En ce qui me concerne, j’ai reçu une bonne éducation de base mais cela ne suffit pas en ce sens que je suis un jeune conscient et souciant de mon devenir. Je sais ce qui est bien pour moi et ce qui ne l’est pas. Mais malheureusement tout le monde n’est pas pareil. Il y a beaucoup de gens qui ne croient pas non seulement en leur avenir mais n’ont pas confiance en eux. Aujourd’hui tout s’apprend facilement surtout avec l’Internet. Tout est à notre disposition pour réussir mais il y a beaucoup de jeunes qui préfèrent aller faire autre chose sur l’Internet plutôt que de faire des recherches. Quant à moi j’ai préféré utiliser plutôt ce temps pour travailler.

De plus en plus on compte assez de jeunes tchadiens qui créent des entreprises à l’étranger. N’est-ce pas cela une fuite de cerveau qui constitue un manque à gagner pour le pays ?

Ni l’un ni l’autre. Notre pays est un peu difficile à vivre. C’est un pays où pour évoluer il faut vraiment avoir du pain sur la planche, il faut être courageux mais ce n’est pas pour autant qu’il faut fuir pour aller créer des entreprises ailleurs. Moi j’ai créé mon entreprise ici tout simplement parce que j’ai commencé mes études universitaires et en plus j’ai tissé beaucoup de relations ici. Cela m’a facilité la tâche. Aussi mon cabinet est-il international avec une filiale qui verra bientôt le jour au Tchad. Il faut parfois s’éloigner pour voir les vrais problèmes. En plus de ce cabinet, j’ai bien d’autres projets pour le Tchad. Pour l’heure ce sont les moyens qui me manquent pour les concrétiser.

Votre cabinet compte combien d’employés ?

Je travaille en collaboration avec un ami ingénieur. Le cabinet n’a pas encore un niveau qui nécessite l’emploi de beaucoup de personnels. Mais le cabinet encadre une dizaine d’étudiants qui s’en sortent très bien. Il est évident que les années à venir le cabinet recrutera les travailleurs parce qu’il ne peut travailler avec seulement deux personnes.

Vous êtes artiste et ingénieur en bâtiment. Ceux deux domaines riment-ils ensemble ?

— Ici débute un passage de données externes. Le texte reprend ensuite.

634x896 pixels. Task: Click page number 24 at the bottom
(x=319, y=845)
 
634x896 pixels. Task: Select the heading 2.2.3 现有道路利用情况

Ça ne rime pas forcément mais je pense que c’est une question d’organisation. Quand je finis le travail au cabinet et que je suis fatigué, je prends ma guitare. Je me distrais mais en même temps je travaille. Certains préfèreront aller en boîte où aller s’amuser mais moi je fais de la musique ma distraction tout en produisant. Ce qui fait que j’arrive à concilier les deux activités sans problème. Un autre paramètre qui les lie est que je me produis avec les moyens que le cabinet me procure. Au finish, ces deux domaines ne sont pas vraiment opposés.

Voulez-vous faire carrière dans les deux domaines?

Il peut arriver qu’à un moment je choisisse un au détriment de l’autre mais pour le moment les deux semblent aller plutôt bien. J’ai une connaissance dans l’arrangement donc je peux créer un studio et employer les gens qui vont y travailler. Cela diminuera un peu mes charges.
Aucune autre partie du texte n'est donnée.